First join the European Union, then qualify for the euro. That was the path laid out for the countries of Eastern Europe that wanted to weld themselves to the West. Euro membership proved that a country had the discipline to join one of the world's most exclusive clubs.
The Greek crisis has slowed the rush to join. On June 7, Latvia's central bank governor, Ilmars Rimsevics, said the euro shouldn't be introduced in his country "at any price." His Lithuanian counterpart, Vitas Vasiliauskas, said two days later that the goal of adopting the euro in three years is "not something to kill yourself over." On May 20, Poland's central bank governor, Marek Belka, said his country and the region would not get the benefits they had anticipated from a quick adoption of the euro. And as far back as December, Czech Prime Minister Petr Necas said his country can refuse to adopt the single currency as long as it deems it beneficial to keep the koruna.
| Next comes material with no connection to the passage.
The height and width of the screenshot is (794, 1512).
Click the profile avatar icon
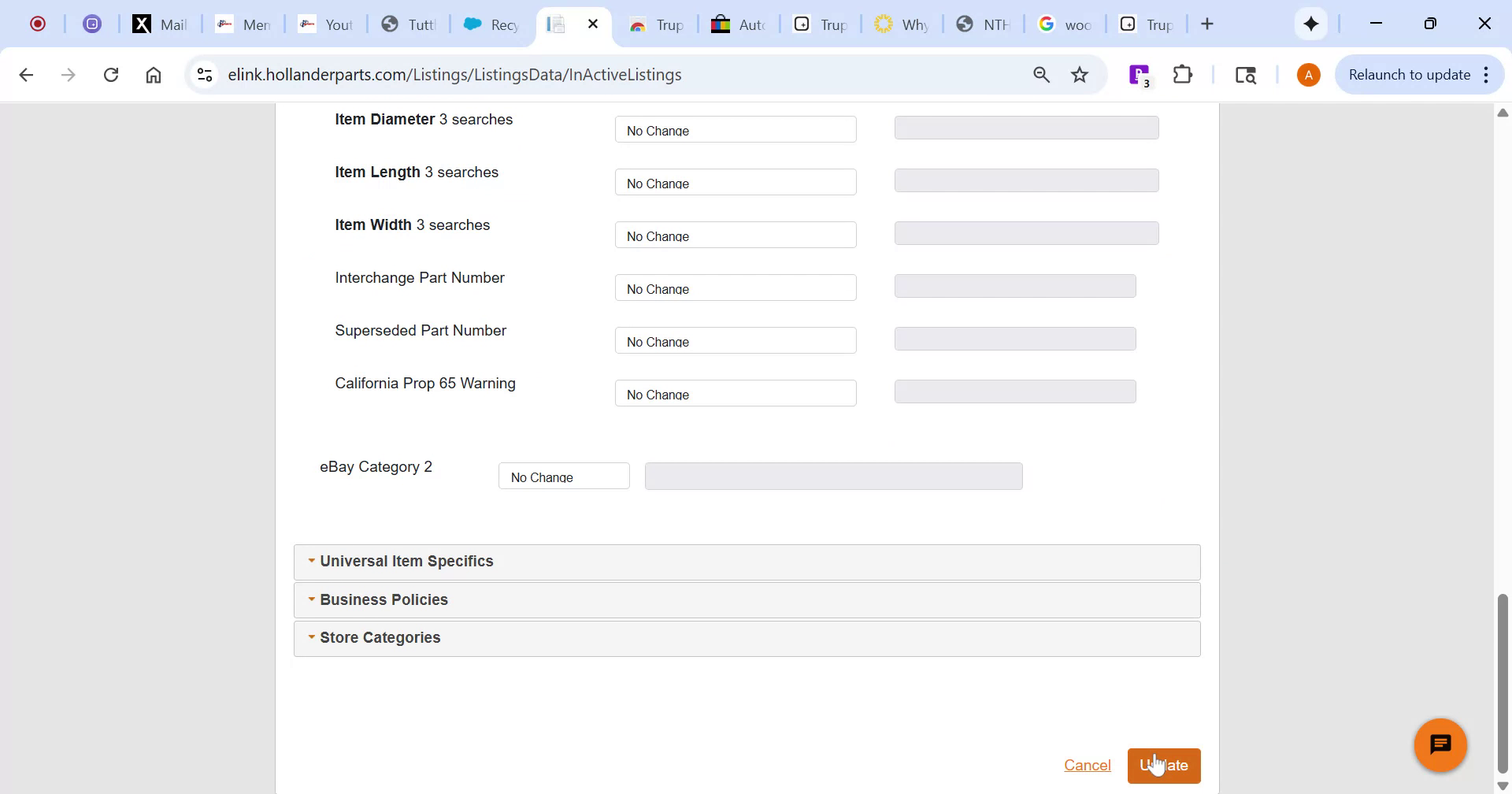click(1308, 74)
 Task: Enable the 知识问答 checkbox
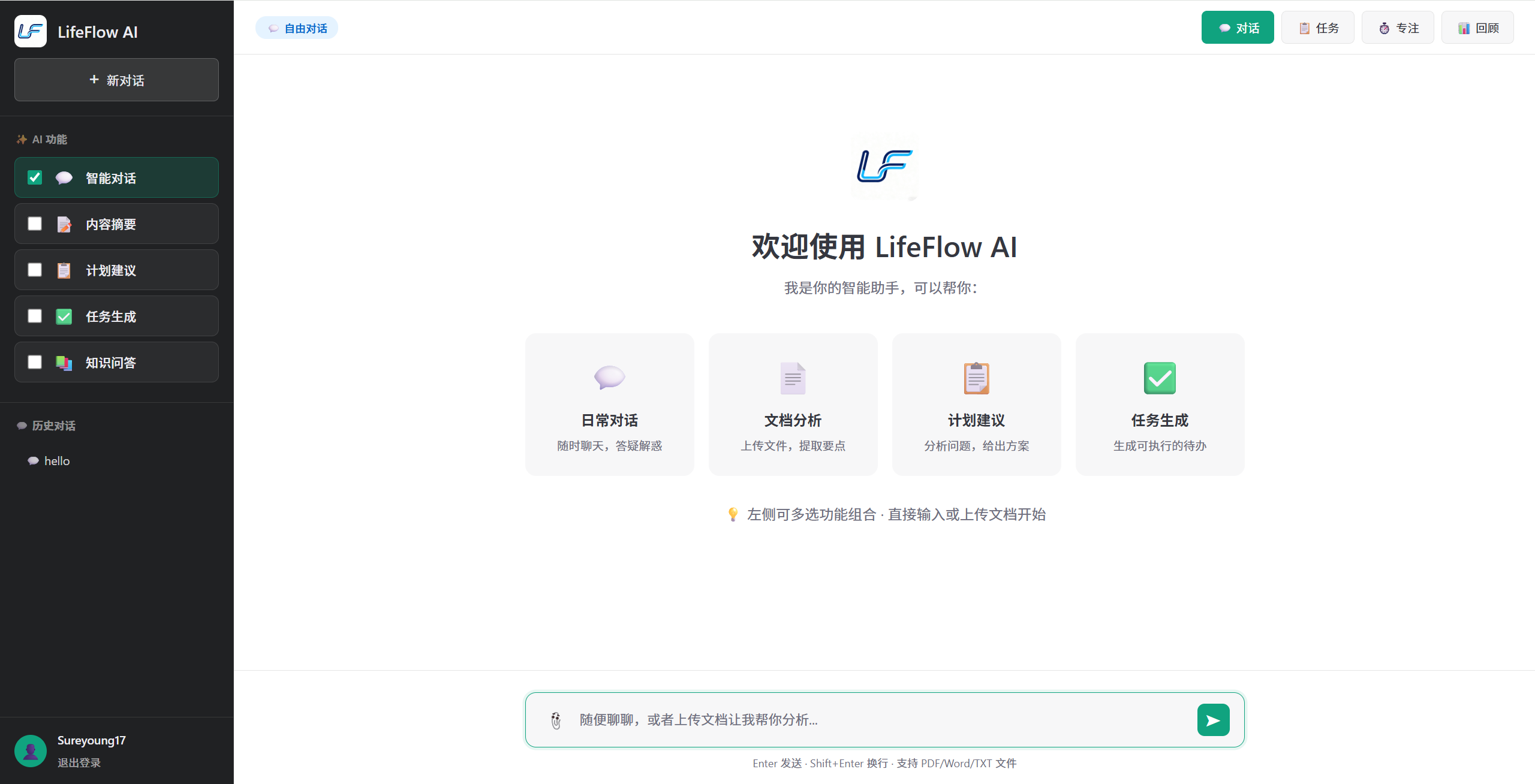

The struggle to stem the Greek contagion has shown the East Europeans, who have endured many crises of their own, that the euro zone is hardly immune. More alarming to these countries is the idea that if they were in the euro zone, they would be coughing up billions to a bailout fund for Greece, Portugal, and Ireland.
The other issue is the iron grip of the euro itself. Latvia and Lithuania pegged their currencies to the euro as a prelude to actual membership. When the global financial crisis hit in 2008, the Poles and the Czechs let their currencies fall against the euro so they could keep up exports. The Latvians and Lithuanians stayed with the peg to keep on track for adoption of the currency and preserve investors' trust. Then their budget deficits soared, delaying entry to the euro zone: Latvia needed a bailout from the EU and the International Monetary Fund. In these circumstances, euro membership offers scant comfort. Greece, for example, cannot devalue the drachma to export its way out of its hole. The drachma no longer exists.
Others in Eastern Europe still want to join the euro, or are glad they did. Hungarian Foreign Minister János Martonyi said on June 22 that adoption remains a primary goal. Slovenia, already a member, has profited from being inside such a large currency zone. Estonia, Latvia's and Lithuania's neighbor, endured many hardships to join. The bursting of a housing bubble, inflated by a lending boom after Estonia's 2004 entry into the EU, coincided with the global credit crisis. Pushed to the brink, Estonian businesses slashed wages. The economy shrunk almost 20 percent.
Yet government austerity, plus the end of high inflation, qualified Estonia for the euro, which it joined on Jan. 1. The economy expanded 8.5 percent from a year earlier in the first quarter, the EU's fastest growth rate. "Markets reward the discipline these countries have imposed on themselves," says Agnes Belaisch, who oversees $2.5 billion of emerging-market assets at Threadneedle Asset Management in London. Discipline hurts a lot, though.
The bottom line: East Europeans have to decide if they want the pain and now-dubious gain of qualifying for membership in the euro zone.